“A Subtraction of Benefits”: Panel Takes on Junior Faculty Identity Taxation

A collage of three women speaking to a webcam
Pictured, from left: Michele Minter (Princeton), Tiffany Joseph (Northeastern), Ruth Enid Zambrana (University of Maryland)

 

The tripartite tenure formula of research, teaching, and service is a commonplace in American colleges and universities. At many institutions, research is weighted most heavily, with teaching second (though whether a close or a distant second depends on the institution).

Most campuses value service far less. In an informal 2019 survey by the Institute of Citizens & Scholars, academic leaders said service counted for 10 to 20 percent of a junior faculty member’s tenure case at their institution. At the same time, 35 to 40 percent of respondents said faculty of color and women faculty were doing too much service, more so than white male peers. The time investment can hamper tenure progress, and it often seems tacitly expected of underrepresented minority (URM) faculty.

In 1994, psychologist Amado Padilla called this phenomenon “cultural taxation.” In 2020 Tiffany Joseph NWM ’15 and her colleague Laura Hirschfield proposed the alternative term “identity taxation,” recognizing that women and LGBTQ people also encounter such demands.

Dr. Joseph, a sociologist at Northeastern University, and two colleagues discussed the issue at a panel, “Alleviating Identity Taxation: Can the Humanities Lead,” during the November 2020 National Humanities Conference. Citizens & Scholars hosted the panel, which stems from the work of the Mellon Emerging Faculty Leaders Award program, with Vice President Beverly Sanford as moderator.

“Despite their smaller numbers,” Dr.
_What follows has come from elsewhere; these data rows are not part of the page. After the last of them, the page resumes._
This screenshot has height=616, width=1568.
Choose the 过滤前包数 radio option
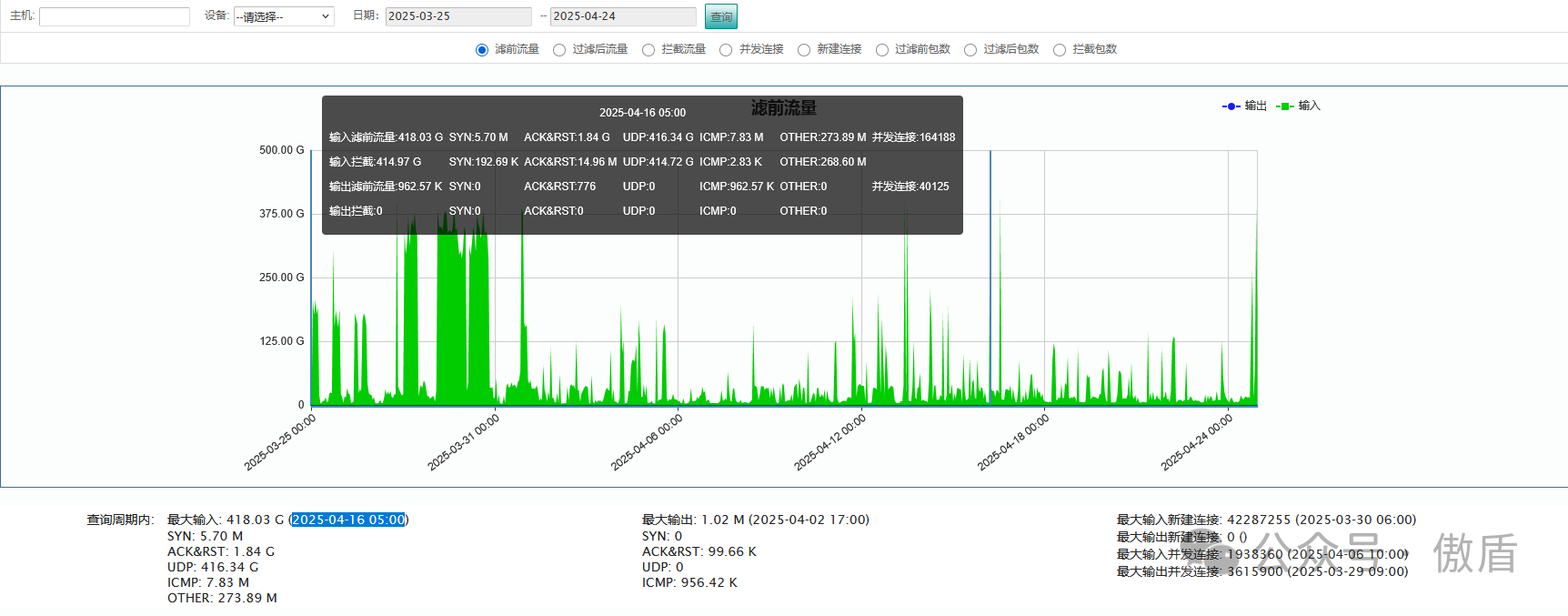(x=882, y=50)
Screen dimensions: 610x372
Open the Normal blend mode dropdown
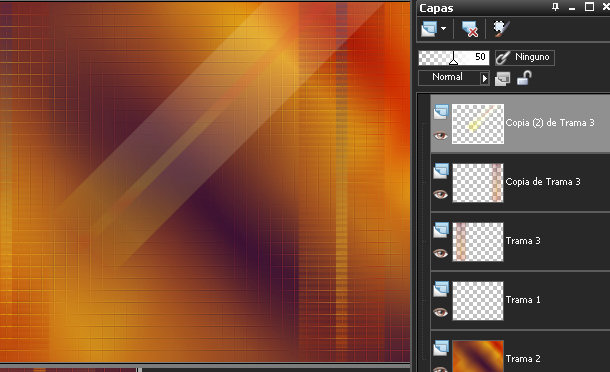tap(453, 77)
Joseph said, Black, Latinx, and Native American faculty “mentor students of color [and] do diversity-related service in their departments and institutions, and oftentimes these types of activities are valued very little, or not at all, when it comes to tenure and promotion decisions.” The co-author of “ ‘Why Don’t You Get Somebody New to Do It’: Race and Cultural Taxation in the Academy” (Ethnic and Racial Studies, 2013), Dr. Joseph is also currently editing a special journal issue on racism and sexism in the academy.
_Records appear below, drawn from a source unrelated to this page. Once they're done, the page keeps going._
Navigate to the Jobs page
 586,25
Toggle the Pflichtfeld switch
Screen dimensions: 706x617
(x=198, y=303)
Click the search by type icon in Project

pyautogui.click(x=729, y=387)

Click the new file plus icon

Ruth Enid Zambrana—Distinguished University Professor in the Harriet Tubman Department of Women, Gender, and Sexuality Studies and Director of the Consortium on Race, Gender and Ethnicity at the University of Maryland—also took part in the panel. Dr. Zambrana, the author of Toxic Ivory Towers: The Consequences of Work Stress on the Health of Underrepresented Minority Faculty, observed that, in the half-century since the civil rights movement, URM faculty have experienced not an accrual of benefits but a “subtraction of benefits.”

This year, facing COVID-19 and the nation’s racial reckoning, many pre-tenure faculty confront even greater stresses than usual: remote teaching while caregiving, uncertainly about tenure timelines and research access, increased student needs for support, and, for faculty of color, institutional requests for engagement in efforts to address racism and assure inclusion.  These conditions, Dr. Zambrana noted, heighten inequities, particularly for Black and brown faculty: “Universities are approaching the COVID era as if everyone needs the same [kind of support], and they are not taking into account that URM faculty are at a disadvantage,” with greater risks and fewer resources.
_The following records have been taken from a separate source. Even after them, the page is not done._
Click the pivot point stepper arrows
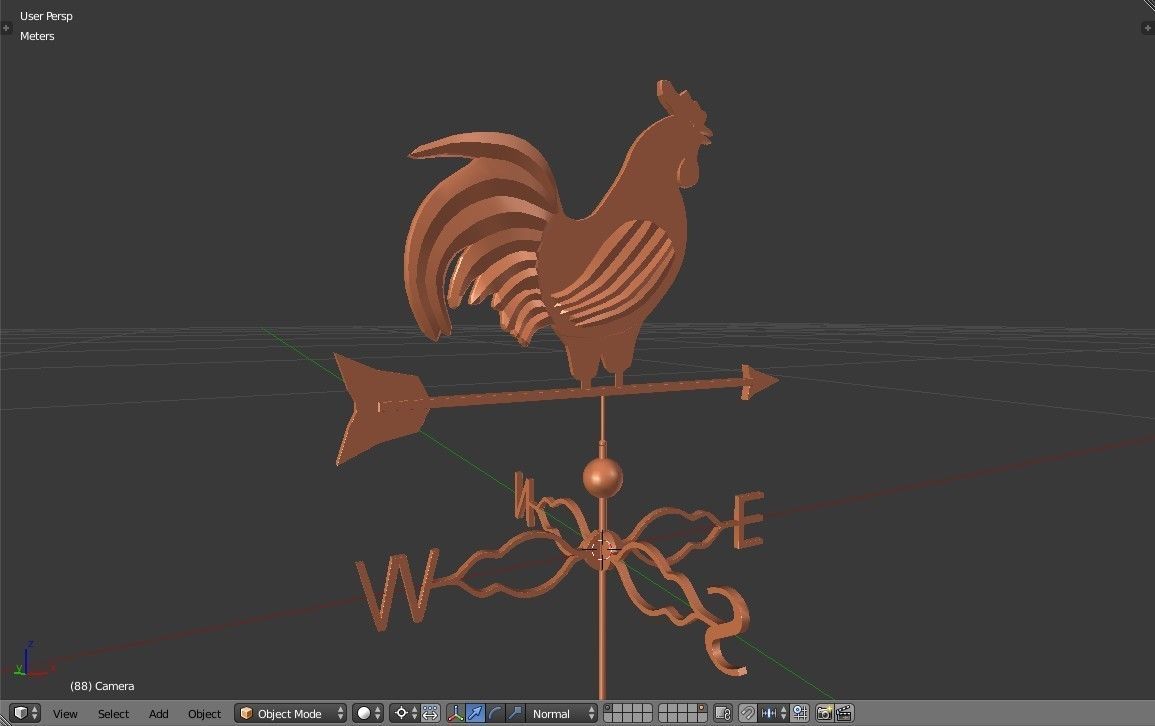The height and width of the screenshot is (726, 1155). click(414, 713)
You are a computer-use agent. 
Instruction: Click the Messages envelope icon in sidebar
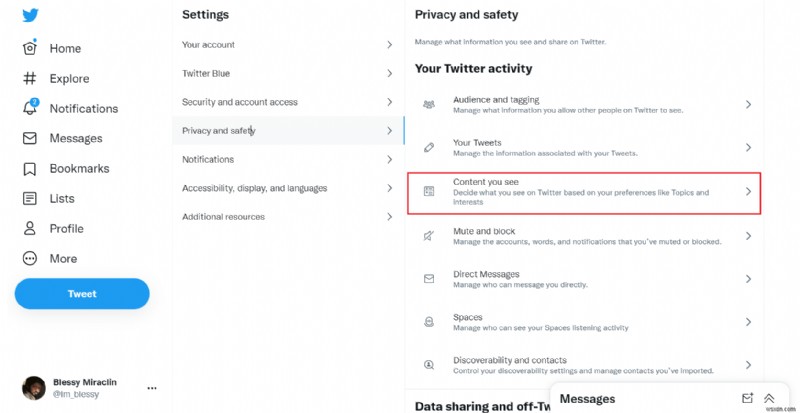[30, 138]
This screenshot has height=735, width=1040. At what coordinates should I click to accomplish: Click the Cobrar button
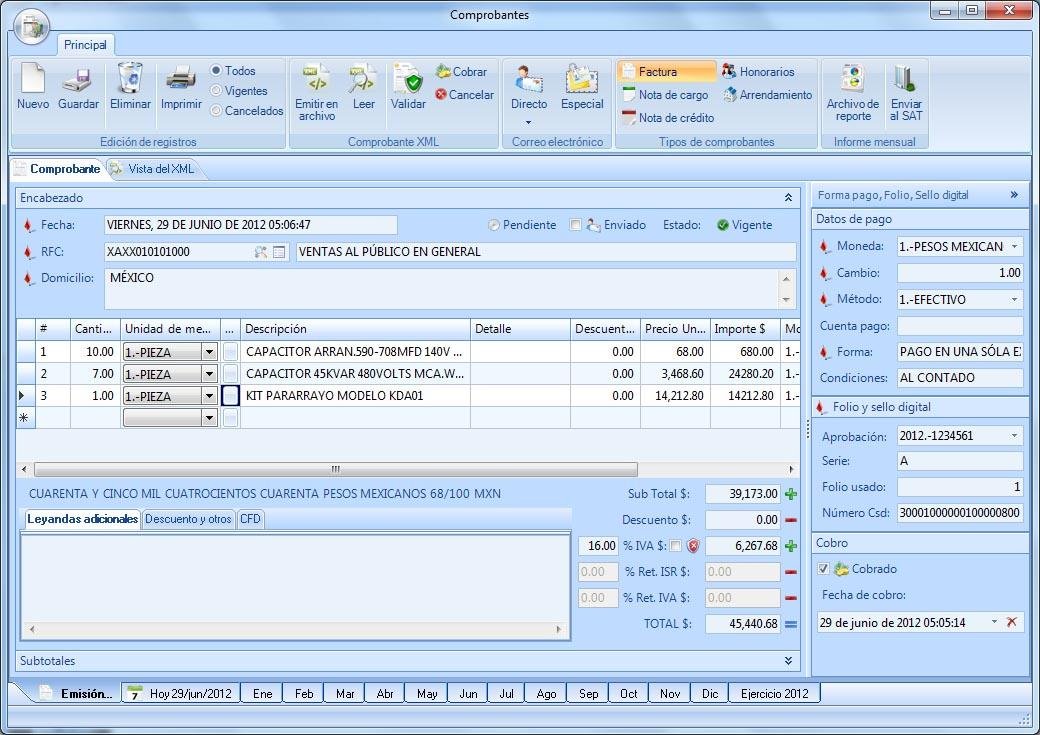[x=462, y=72]
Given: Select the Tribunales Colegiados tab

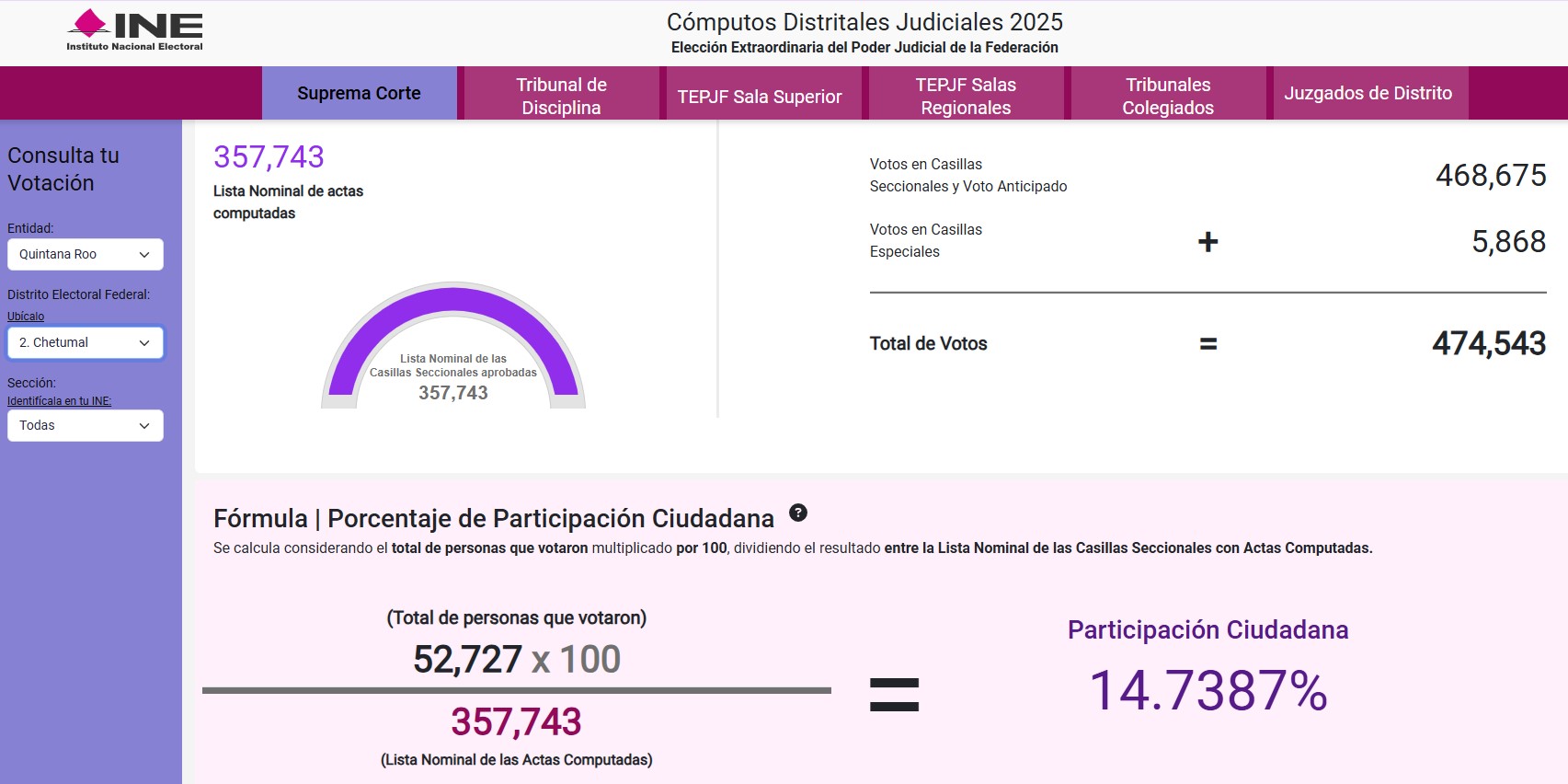Looking at the screenshot, I should click(x=1168, y=96).
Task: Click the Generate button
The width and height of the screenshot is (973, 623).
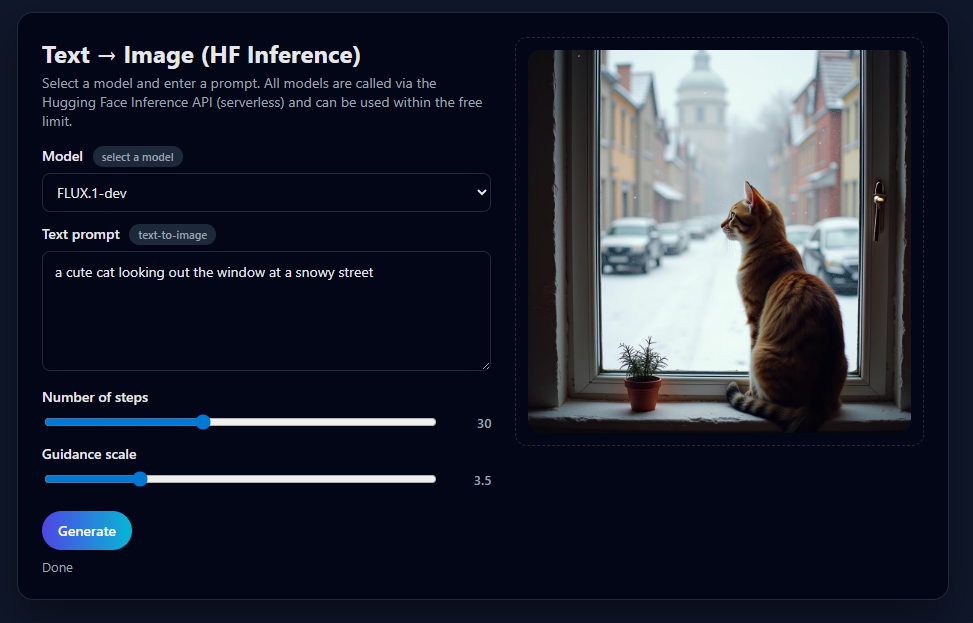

For campuses, said Michele Minter, Vice Provost for Institutional Equity and Diversity at Princeton University, identity taxation is “both a widely seen problem and at the same time a weirdly invisible one,” with an unquestionable impact on faculty retention and climate. Institutions have not typically collected or used data well in this area, she added: “There are systems that should work,” Vice Provost Minter said. “They’re just not calibrated right. They don’t value all kinds of service equally, and they don’t measure all kinds of service equally. That academic department measuring service isn’t necessarily taking into account that institution-wide task force on racial equity.”

Panel attendees exchanged ideas about addressing identity taxation, such as release time, reevaluation of different types of service, or changes in faculty incentive and reward systems that recognize stoppages in tenure clocks due to the pandemic. Beyond specific solutions, the panelists emphasized the need to understand systemic racism in the institutional setting—with identity taxation as a key example—and to change that culture.

“That’s often one of the most difficult things to tackle,” Dr. Joseph pointed out. “How do you transform the culture of a place that was created without many of us in mind? …That’s where the really hard work comes in. It’s not going to be easy and it’s going to require long-term commitment and investment.”

The impetus, Dr. Zambrana added, must come from majority-culture institutions and funders themselves: “This is a difficult conversation. This is a provocative conversation. … How do you engage your own group?” Vice Provost Minter noted, “Every conversation like this is a spur to go back and push harder on questions.”